INDUSTRIAL COURT OF QUEENSLAND

CITATION:

Deo v State of Queensland (Department of Health - Darling Downs Hospital and Health Service) [2020] ICQ 004

PARTIES:

BHRAM DEO

(appellant)

v

STATE OF QUEENSLAND (DEPARTMENT OF HEALTH - DARLING DOWNS HOSPITAL AND HEALTH SERVICE)

(respondent)

FILE NO/S:

C/2019/18

PROCEEDING:

Appeal

DELIVERED ON:

24 March 2020

HEARING DATE:

23 October 2019

MEMBER:

Martin J, President

ORDER/S:

  1. [1]
    The application for an extension of time to appeal is dismissed.
  2. [2]
    If the appellant does not, within 14 days of this order, execute the deed of settlement and return it to the solicitor for the respondent, the Deputy Industrial Registrar is authorised to execute it on behalf of the appellant and to do all other things necessary to perfect the agreement.
  3. [3]
    Upon execution of the deed of settlement in accordance with these orders, the respondent is to pay the appellant the sum of $15,000.
  4. [4]
    If the respondent wishes to make an application for costs, then it must file and serve submissions in support of that application within 14 days of this order.
  5. [5]
    If the applicant wishes to oppose any application made for costs, then he must file and serve submissions within 28 days of this order.

CATCHWORDS:

INDUSTRIAL LAW – QUEENSLAND – OTHER MATTERS – where the appellant’s employment was terminated – where the appellant commenced reinstatement proceedings – where a conciliation conference was held – where a deed of settlement was drafted but not executed – where a report from the conciliation conference was later found – where the Commission found that the application for reinstatement had been settled by agreement – whether the Commission erred

INDUSTRIAL LAW – QUEENSLAND – APPEALS – APPEAL TO INDUSTRIAL COURT – OTHER MATTERS – where appellant lodged appeal four weeks out of time – where appellant applied for an extension of time – whether in the public interest to grant extension – whether the appellant had prospects of success

Industrial Relations Act 2016, s 318

CASES:

 

APPEARANCES:

Appellant in person

SA Mackie instructed by CL McPherson, Crown Solicitor for the respondent

  1. [1]
    Mr Deo was employed at the Darling Downs Hospital and Health Service from 27 June 2013 until that employment was terminated on 30 January 2018. He commenced reinstatement proceedings soon after and, in March of that year, took part in a conciliation conference.
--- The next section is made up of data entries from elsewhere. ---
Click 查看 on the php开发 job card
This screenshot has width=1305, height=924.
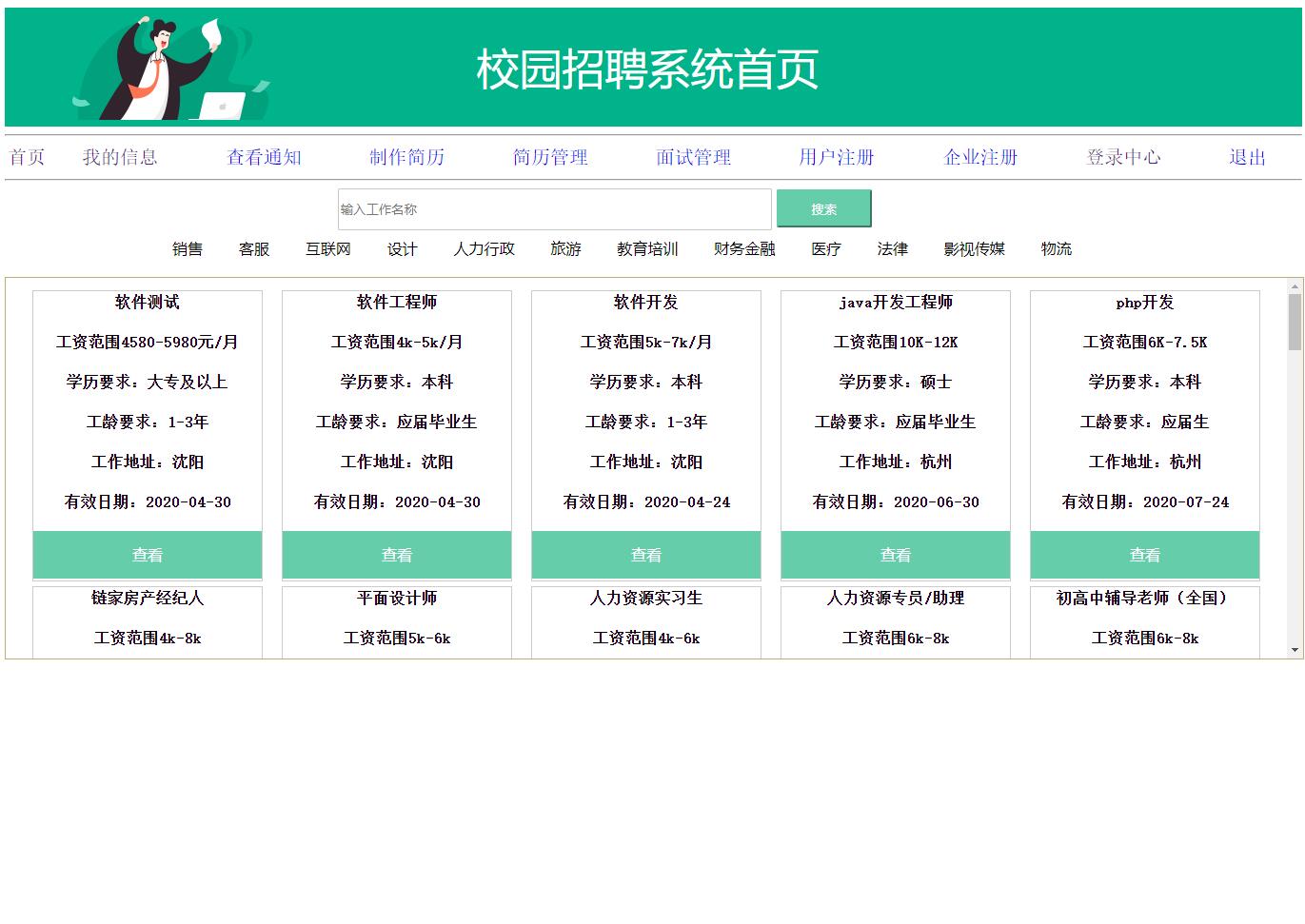[x=1145, y=554]
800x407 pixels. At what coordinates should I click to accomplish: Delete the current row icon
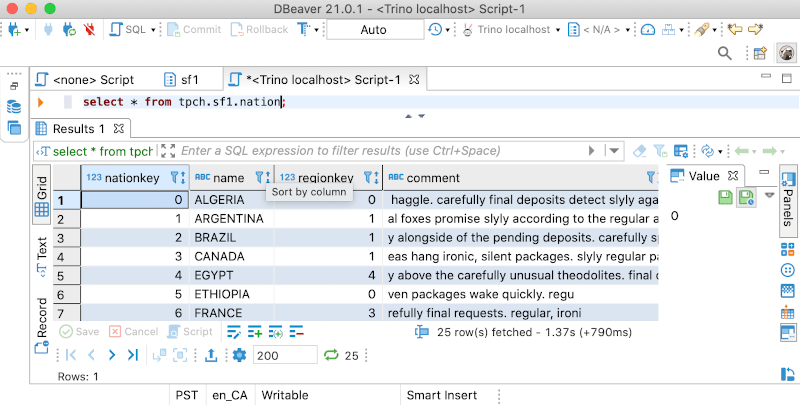pyautogui.click(x=296, y=331)
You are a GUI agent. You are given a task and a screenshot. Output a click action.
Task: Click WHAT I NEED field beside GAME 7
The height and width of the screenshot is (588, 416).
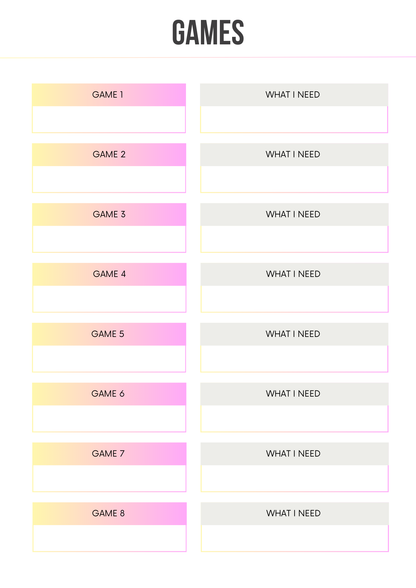[x=295, y=478]
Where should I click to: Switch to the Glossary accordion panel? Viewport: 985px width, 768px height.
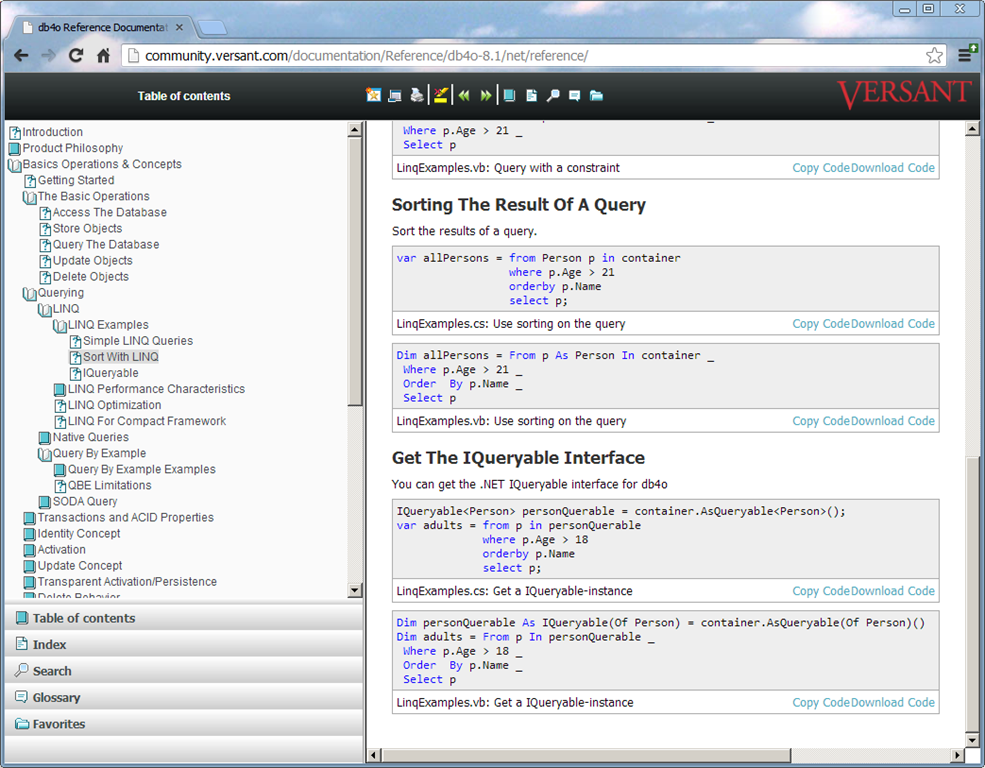click(x=56, y=698)
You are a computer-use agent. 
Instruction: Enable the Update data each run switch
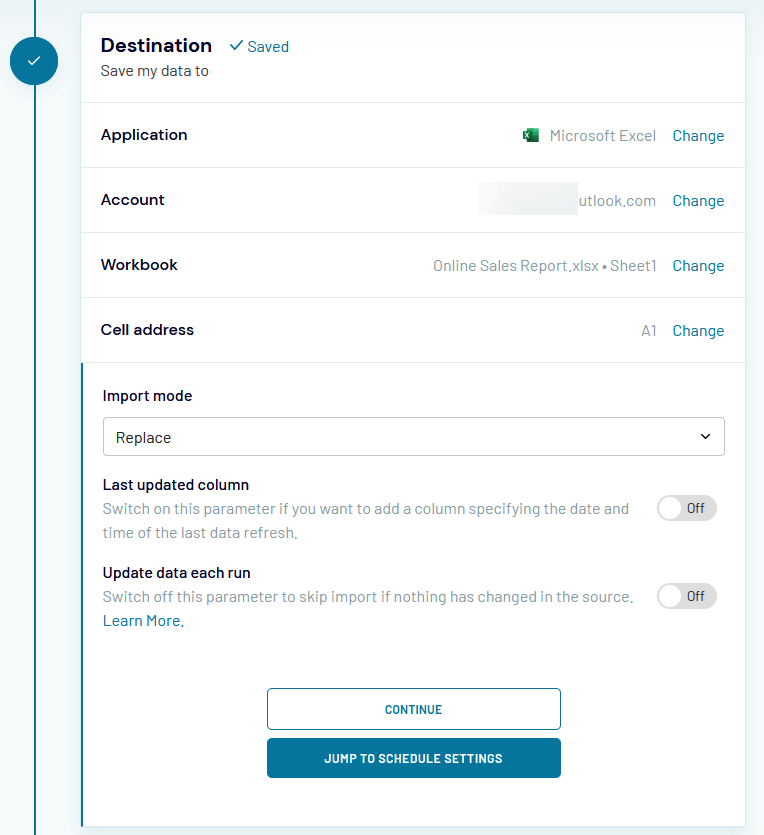coord(686,596)
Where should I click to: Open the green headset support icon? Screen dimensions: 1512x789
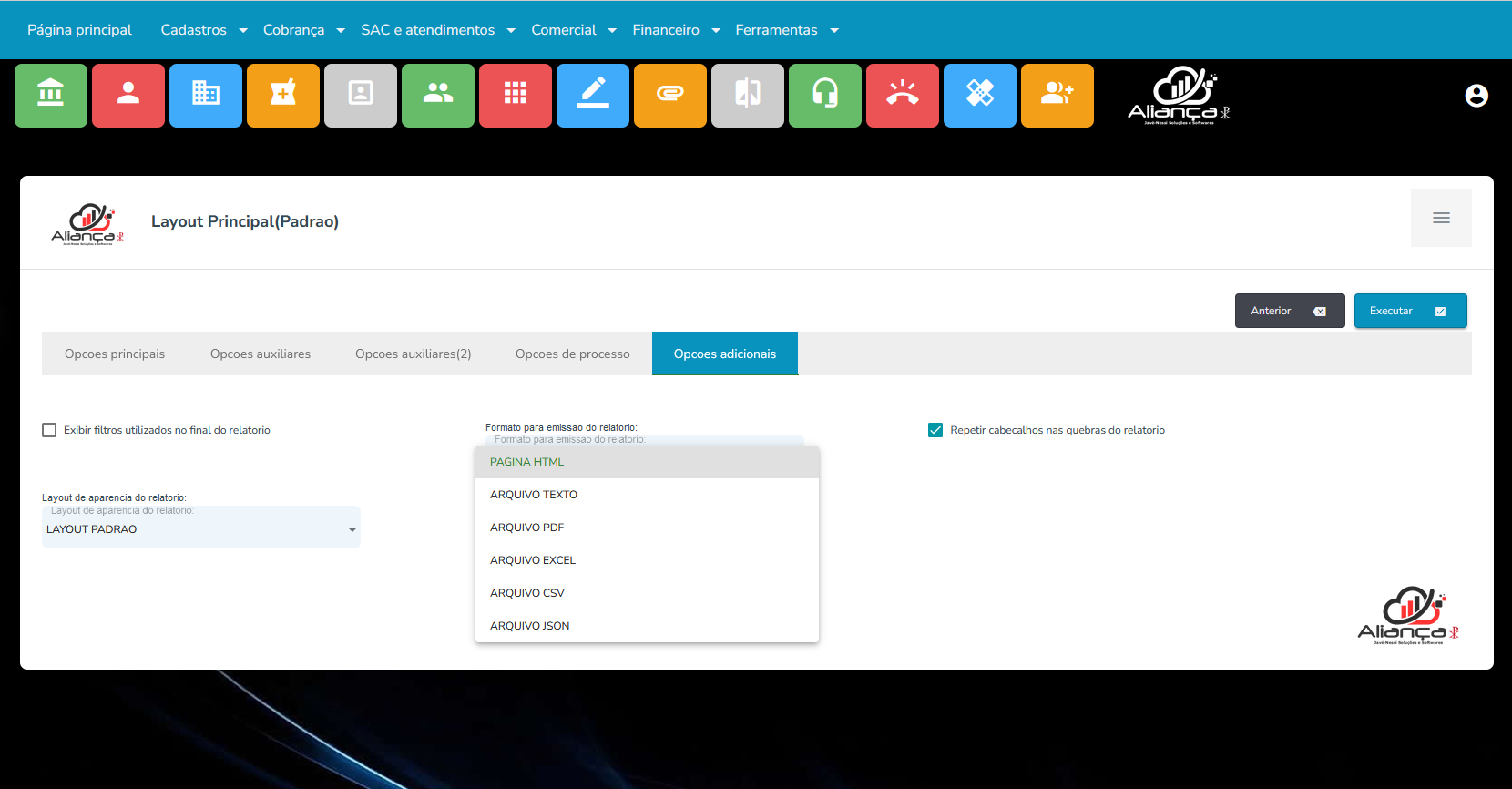[825, 95]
The issue before Commissioner Black grew out of that conference. Was the reinstatement application settled? Commissioner Black held that it was and dismissed the reinstatement application. Mr Deo appeals against that decision.
  2. [2]
    In order to understand the case sought to be advanced by Mr Deo, it is necessary to set out some of the history of this matter.
  3. [3]
    A conciliation conference was held, as required by s 318 of the Industrial Relations Act 2016 (the ‘IR Act’), on 14 March 2018 before Linnane VP. The respondent asserts that the application for reinstatement was settled on the basis of an in-principle agreement and that a deed of settlement would be executed by the parties. Linnane VP did not issue a written certificate under s 318(3) of the IR Act, which must be done if “all reasonable attempts to settle the matter by conciliation are, or are likely to be, unsuccessful”. In the absence of such a certificate, a reinstatement application cannot proceed to arbitration.
  4. [4]
    Following the conciliation conference, Mr Deo contacted the respondent and raised concerns about whether his termination pay had been correctly calculated. Emails between the parties followed that. The respondent prepared a deed of settlement but Mr Deo declined to execute it.
  5. [5]
    In September 2018, the respondent wrote to Linnane VP and requested that the file be closed. The matter was again mentioned and referred to conciliation and another conference was held. It was unsuccessful.
  6. [6]
    In January 2019, the respondent filed an application seeking orders that Mr Deo’s application for reinstatement be struck out or dismissed in its entirety. The respondent relied upon ss 451(2) and 541(b)(ii) of the IR Act.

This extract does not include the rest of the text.